Make UnbinnedLikelihood use cached density by scipascal · Pull Request #522 · cositools/cosipy

scipascal · 2026-03-18T11:06:45Z

The UnbinnedLikelihood still uses fromiter instead of asarray. Instead of using a vectorized: bool argument (see SumExpectationDensity), I replaced it with batch_size: Optional[int]. We should decide whether to align this behavior with SumExpectationDensity.

Updated batch_size parameter to be optional and use asarray in case the density is already cached

codecov · 2026-03-18T11:10:13Z

Codecov Report

✅ All modified and coverable lines are covered by tests.
✅ Project coverage is 71.52%. Comparing base (4b43a59) to head (67132ee).
⚠️ Report is 12 commits behind head on develop.

Files with missing lines	Coverage Δ
cosipy/statistics/likelihood_functions.py	`100.00% <100.00%> (+34.61%)`	⬆️
cosipy/util/iterables.py	`88.88% <100.00%> (+60.31%)`	⬆️

🚀 New features to boost your workflow:

❄️ Test Analytics: Detect flaky tests, report on failures, and find test suite problems.

israelmcmc · 2026-03-18T16:16:33Z

Thanks @scipascal.

I like this behavior, we should use it for all similar functions. To summarize from reading your code: if batch_size is None we vectorize the calculation, caching the whole input into an array if it is not an array already. Otherwise we process it in chunk, caching the input in chunks as well if it's an iterable. The vectorize parameter is then not needed.

As for the failing codecov/patch: if you can add an unit test for the unbinned likelihood I'd appreciate it. Otherwise let me know and I can bypass it, since that code was already not covered (and I'm the one to blame...)

scipascal · 2026-03-18T18:31:19Z

@israelmcmc

Should be set a batch size or None by default?
What do we do if the user specifies a batch size but the expectation density is already cached. Does batching even make sense? Should one even use itertools_batched on it? Thats basically the only case where I am not sure what to here and also for the similar implementations.

israelmcmc · 2026-03-18T18:44:28Z

@scipascal

Should be set a batch size or None by default?

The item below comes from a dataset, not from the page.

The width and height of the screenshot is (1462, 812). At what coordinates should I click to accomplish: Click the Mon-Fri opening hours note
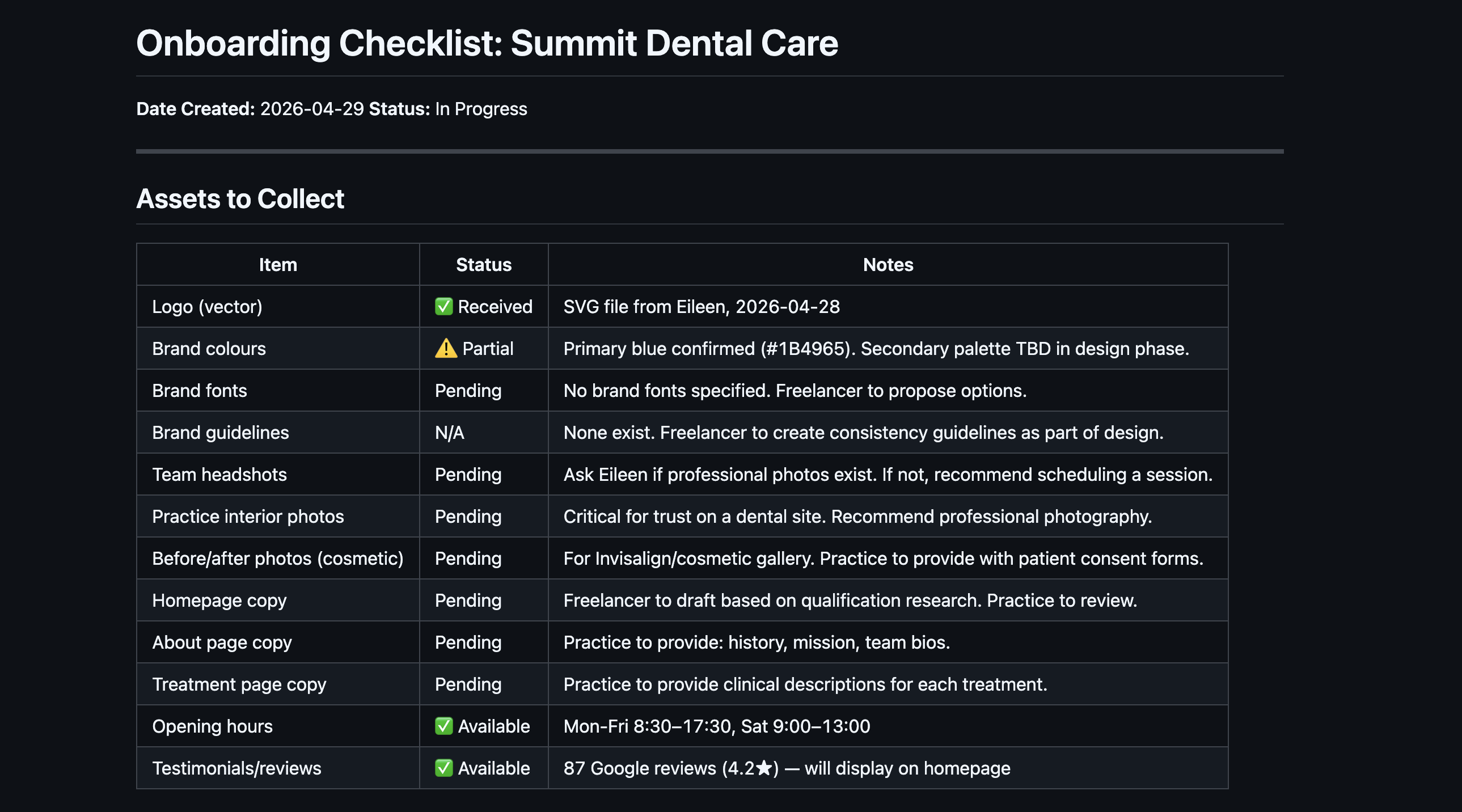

Yeah, let's do that, makes sense.

What do we do if the user specifies a batch size but the expectation density is already cached. Does batching even make sense? Should one even use itertools_batched on it? Thats basically the only case where I am not sure what to here and also for the similar implementations.

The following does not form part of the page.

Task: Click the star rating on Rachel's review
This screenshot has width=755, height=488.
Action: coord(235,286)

Good point. I think we should handle that case on a function-by-function basis. For some functions batching won't make sense if it's already cached (such as the case at hand, computing the unbinned likelihood). I can envision some other calculations where it would still make sense to process them it batches as a tradeoff between speed and memory --e.g. you need initialize a large matrix to complete the calculation for a given event, and while it's faster to do it all at once in parallel, the user might choose to do it in batches depending on their system. The docstring of the function should just be clear about what behavior to expect --e.g. the batching parameter will be ignored if the input already return arrays, not a general iterable.

…. Also added some tests.

…he data. Signed-off-by: Israel Martinez <imc@umd.edu>

…already an array - Check explicitly for numpy array subclass, not just len (iterators do not need __len__, but can have a __len__) - Use recently introduce force_dtype=False to avoid an unnecessary copy it the input is already an array but not of dtype float64 Signed-off-by: Israel Martinez <imc@umd.edu>

israelmcmc · 2026-03-19T21:07:06Z

@scipascal I made a couple of suggestions in this PR to your branch #526

First, I added force_dtype=False to asarray to avoid an unnecessary copy it the input is already an array but not of dtype float64. I already merged this in #524

The main changes are in this commit b685124.

Use force_dtype=False
I'm checking explicitly for numpy array subclass, not just len (iterators do not need len, but can have a len)

All other changes in #526 are just from syncing with develop.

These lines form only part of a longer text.